Taking a two-week course of metformin, a safe and affordable diabetes medication, after testing positive for SARS-CoV-2, may lead to 40 per cent fewer long Covid risk, according to a results of trial published in The Lancet Infectious Diseases journal.
Currently, there are no proven treatments or ways to prevent long Covid, other than reducing the risk of infection in the first place.
The phase 3 trial is the first to show a medication that can reduce the risk of long Covid when taken after testing positive for SARS-CoV-2, said researchers from University of Minnesota, US.
However, the results do not indicate whether metformin would be effective as a treatment for those who already have long Covid, they said.
Public Health Emergency
"Long Covid is a significant public health emergency that may have lasting physical health, mental health, and economic impacts, especially in socioeconomically marginalised groups. There is an urgent need to find potential treatments and ways to prevent this disease," said first author Dr Carolyn Bramante from the varsity's Medical School.
"Previous studies have found that metformin stops the SARS-CoV-2 virus from replicating in the lab, which is consistent with predictions from our mathematical modelling of viral replication, so that might be what is causing the reduction in both severe Covid-19 and long Covid diagnoses seen in this trial," said co-author David Odde, a biomedical engineer at University of Minnesota.
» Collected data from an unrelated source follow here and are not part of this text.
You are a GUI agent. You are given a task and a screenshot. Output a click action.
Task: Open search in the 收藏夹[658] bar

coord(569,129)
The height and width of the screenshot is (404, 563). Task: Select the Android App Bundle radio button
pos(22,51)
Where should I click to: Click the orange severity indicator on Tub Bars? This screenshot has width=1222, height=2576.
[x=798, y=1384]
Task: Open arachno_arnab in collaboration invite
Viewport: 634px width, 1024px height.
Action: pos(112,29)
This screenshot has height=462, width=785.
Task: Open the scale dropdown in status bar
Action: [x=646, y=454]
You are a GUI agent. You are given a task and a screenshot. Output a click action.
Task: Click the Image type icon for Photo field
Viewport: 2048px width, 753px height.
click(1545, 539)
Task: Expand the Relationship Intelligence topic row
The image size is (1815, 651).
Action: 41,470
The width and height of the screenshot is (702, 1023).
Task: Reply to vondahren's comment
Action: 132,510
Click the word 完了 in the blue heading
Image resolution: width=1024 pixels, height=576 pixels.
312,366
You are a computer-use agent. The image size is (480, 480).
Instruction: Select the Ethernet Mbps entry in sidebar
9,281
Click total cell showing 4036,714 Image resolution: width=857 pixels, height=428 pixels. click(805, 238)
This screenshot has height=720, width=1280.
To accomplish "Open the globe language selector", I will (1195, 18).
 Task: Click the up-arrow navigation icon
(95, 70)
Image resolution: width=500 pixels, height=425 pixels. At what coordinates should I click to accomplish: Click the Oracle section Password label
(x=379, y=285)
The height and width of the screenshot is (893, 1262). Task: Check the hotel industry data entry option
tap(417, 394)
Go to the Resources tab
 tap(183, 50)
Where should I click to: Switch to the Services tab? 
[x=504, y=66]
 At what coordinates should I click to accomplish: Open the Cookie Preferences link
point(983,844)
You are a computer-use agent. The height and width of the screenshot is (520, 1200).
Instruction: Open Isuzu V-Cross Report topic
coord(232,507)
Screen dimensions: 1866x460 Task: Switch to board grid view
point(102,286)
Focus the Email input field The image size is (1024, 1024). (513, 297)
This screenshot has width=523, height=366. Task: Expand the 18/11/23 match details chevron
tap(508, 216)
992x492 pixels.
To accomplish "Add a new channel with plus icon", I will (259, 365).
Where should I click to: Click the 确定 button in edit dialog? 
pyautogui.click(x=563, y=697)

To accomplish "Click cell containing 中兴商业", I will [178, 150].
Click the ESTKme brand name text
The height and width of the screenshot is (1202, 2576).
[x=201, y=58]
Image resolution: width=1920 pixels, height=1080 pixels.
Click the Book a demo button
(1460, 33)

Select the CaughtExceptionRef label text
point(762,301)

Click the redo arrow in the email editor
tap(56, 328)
The study included 1,126 patients who were given either metformin or an identical placebo pill after testing positive for SARS-CoV-2 between December 2020 to January 2022. Participants were followed up for 10 months with data gathered by self-report questionnaire every 30 days.
In the trial, 6.3 per cent (35/564) of participants given metformin reported a long Covid diagnosis within 10 months of follow up, compared to 10.4 per cent (58/562) of those receiving an identical placebo.
These findings reflect previously published results from this trial which found metformin prevented over 40 per cent of emergency department visits, hospitalisations, and deaths due to Covid within two weeks of starting the treatment, compared to a placebo.
Other arms of the trial looked at ivermectin and fluvoxamine and found that neither prevented long Covid.
The researchers also acknowledge some limitations to the study, including that the trial excluded those with a BMI under 25 and those younger than 30 years, and therefore it is unknown if these findings could be generalised to those populations.
"If confirmed, the findings are profound and potentially landmark (a) this is the first high-quality evidence from a randomised controlled trial to show that the incidence of long Covid can be reduced by a medical intervention, metformin -- an inexpensive treatment with which clinicians have ample experience," said Dr Jeremy Faust of Harvard Medical School, who was not involved in this research.